The quality of the treatment plans as obtained with MO-GOMEA was compared to the plans that were actually used to treat the patient with (see here for more details). These clinical plans were manually constructed by a physician or clinician. Graphical tools are available to aid in this process, but these tools work on a trial-and error basis. The planner makes an adaptation to the plan, and inspects whether the result is as desired. By making many small adaptations, the treatment plan is adapted to the anatomy of the patient, which takes up to 30 minutes or more. This manual optimization process was recorded, and after each adaptation, the quality of the plan was recomputed. The process can be visualized in the same trade-off figures as we saw before:
The zig-zag line you see here shows the quality of the treatment plan as it was made by the physician. It starts with the diamond-shaped marker, and as changes are made, the plan quality changes, until all the way in the end, which is indicated by the square. For patient 17 for example, you clearly see that the final plan (square) is better than the initial pan (diamond), so the physician did a good job. But what you also see is that the process took many steps. The zig-zags in the line also showed that sometimes bad changes where made as well. The tick curved-line is actually a lot of single dots, which are the plans that are obtained automatically using our evolutionary algorithm. These are much better that the manually obtained plans, and do not require any manual effort at all. When we asked physicians to choose between their manually constructed plan and automatically generated plans, without telling them which is which, they chose for the automatically generated plans in 98% of the cases!

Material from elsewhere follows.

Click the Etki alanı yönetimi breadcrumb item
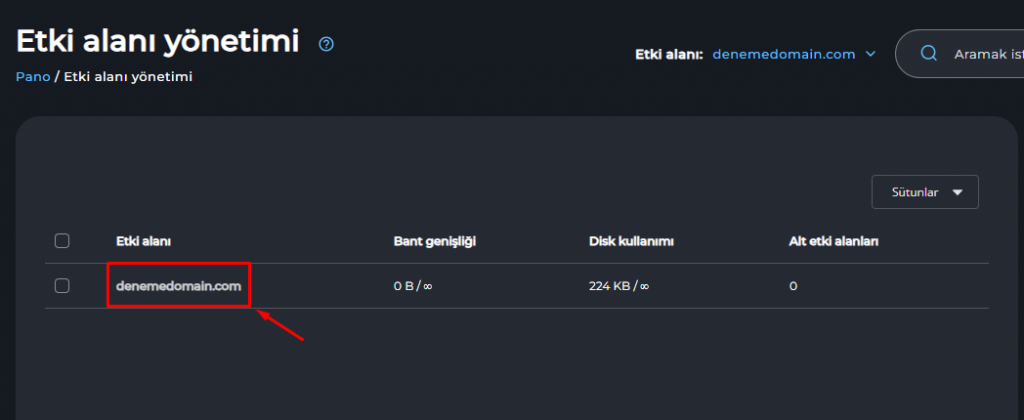 click(x=128, y=77)
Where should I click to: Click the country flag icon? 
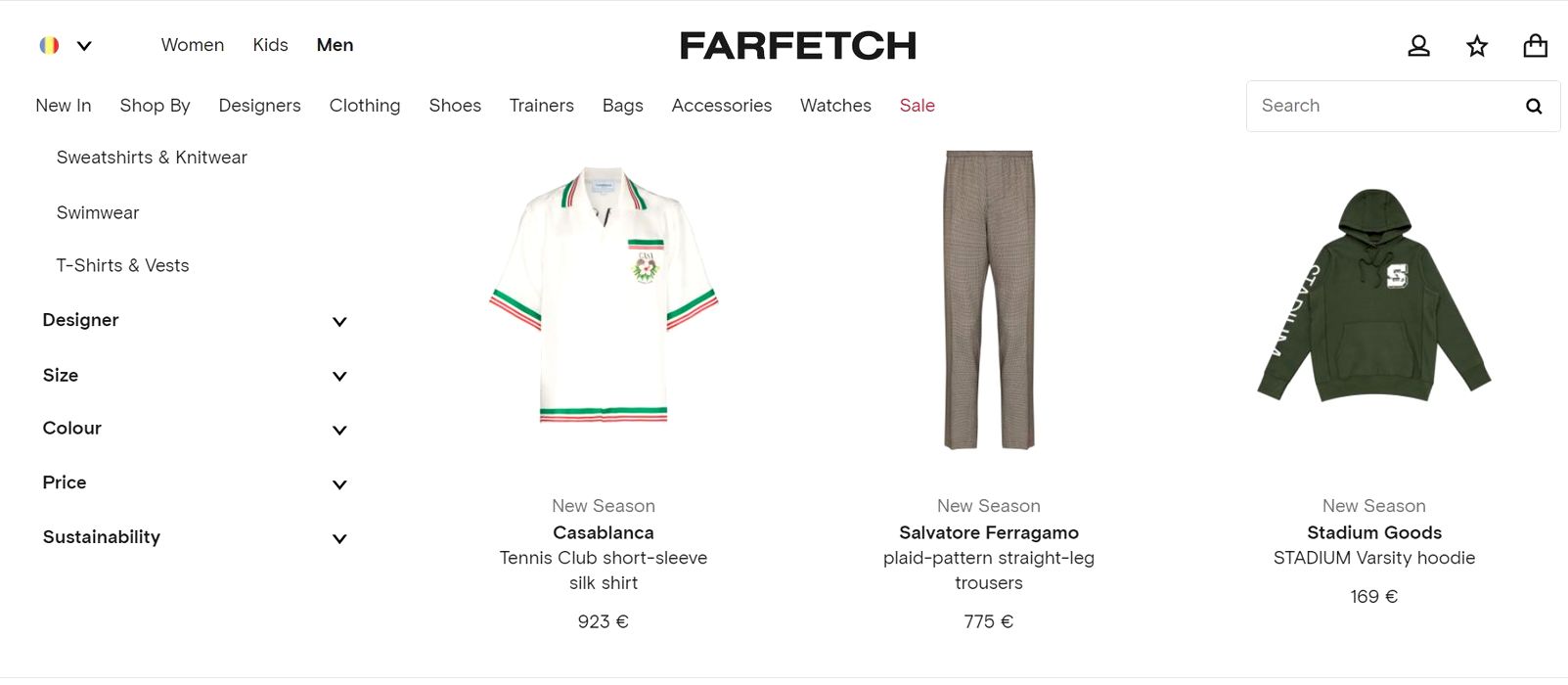tap(49, 45)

This research showed that multi-objective optimization is a very effective approach to treatment planning of brachytherapy for prostate cancer and gives physicians new insights on how to better treat prostate cancer patients. As a result, as of spring 2020, it is used in the Amsterdam UMC to generate treatment plans for prostate cancer patients.
This article is based on research performed at the Amsterdam UMC, location AMC, and the Centrum Wiskunde & Informatica (CWI), and was funded by the Dutch research council (NWO) and Elekta Brachytherapy, Veenendaal. This article is based on Stef’s PhD thesis titled “Model-based evolutionary algorithms for finding diverse high-quality solutions”.